Improving DRAM Performance, Security, and Reliability by Understanding and Exploiting DRAM Timing Parameter Margins

Characterization of real DRAM devices has enabled findings in DRAM device properties, which has led to proposals that significantly improve overall system performance by reducing DRAM access latency and power consumption. In addition to improving system performance, a deeper understanding of DRAM technology via characterization can also improve device reliability and security. These can be

seen with the recent discoveries of 1) DRAM-based true random number generators (TRNGs), a method for generating true random numbers using DRAM devices which can be used in many applications, 2) DRAM-based physical unclonable functions (PUFs), a method for generating unique device-dependent keys for identification and authentication, and 3) the RowHammer vulnerability, a phenomenon where repeatedly accessing a DRAM row can cause failures in unaccessed neighboring DRAM rows.

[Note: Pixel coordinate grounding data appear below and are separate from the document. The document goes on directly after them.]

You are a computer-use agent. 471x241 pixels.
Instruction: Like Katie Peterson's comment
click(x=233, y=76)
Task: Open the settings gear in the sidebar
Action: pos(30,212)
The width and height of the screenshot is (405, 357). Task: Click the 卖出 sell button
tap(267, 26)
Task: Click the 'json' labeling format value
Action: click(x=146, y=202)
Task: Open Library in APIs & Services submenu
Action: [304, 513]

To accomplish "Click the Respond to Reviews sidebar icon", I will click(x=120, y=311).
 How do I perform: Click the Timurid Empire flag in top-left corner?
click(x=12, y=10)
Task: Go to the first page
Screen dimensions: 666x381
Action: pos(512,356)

To advance DRAM-based discoveries and mechanisms, this dissertation rigorously characterizes many modern commodity DRAM devices and shows that by exploiting

DRAM access timing margins within manufacturer-recommended DRAM timing specifications, we can significantly improve system performance, reduce power consumption, and improve device reliability and security. First, we characterize DRAM timing parameter margins and find that certain regions of DRAM can be accessed faster than other regions due to DRAM cell process manufacturing variation. We exploit this by enabling variable access times depending on the DRAM cells being accessed, which

not only improves overall system performance, but also decreases power consumption. Second, we find that we can uniquely identify DRAM devices by the locations of

failures that result when we access DRAM with timing parameters reduced below specification values. Because we induce these failures with DRAM accesses, we can

generate these unique identifiers significantly more quickly than prior work. Third, we propose a random number generator that is based on our observation that timing

failures in certain DRAM cells are randomly induced and can thus be repeatedly polled to very quickly generate true random values. Finally, we characterize the RowHammer

security vulnerability on a wide range of modern DRAM chips while violating the DRAM refresh requirement in order to directly characterize the underlying DRAM technology without the interference of refresh commands. We demonstrate with our characterization of real chips, that existing RowHammer mitigation mechanisms either

are not scalable or suffer from prohibitively large performance overheads in projected future devices and it is critical to research more effective solutions to RowHammer.

Overall, our studies build a new understanding of modern DRAM devices to improve computing system performance, reliability and security all at the same time.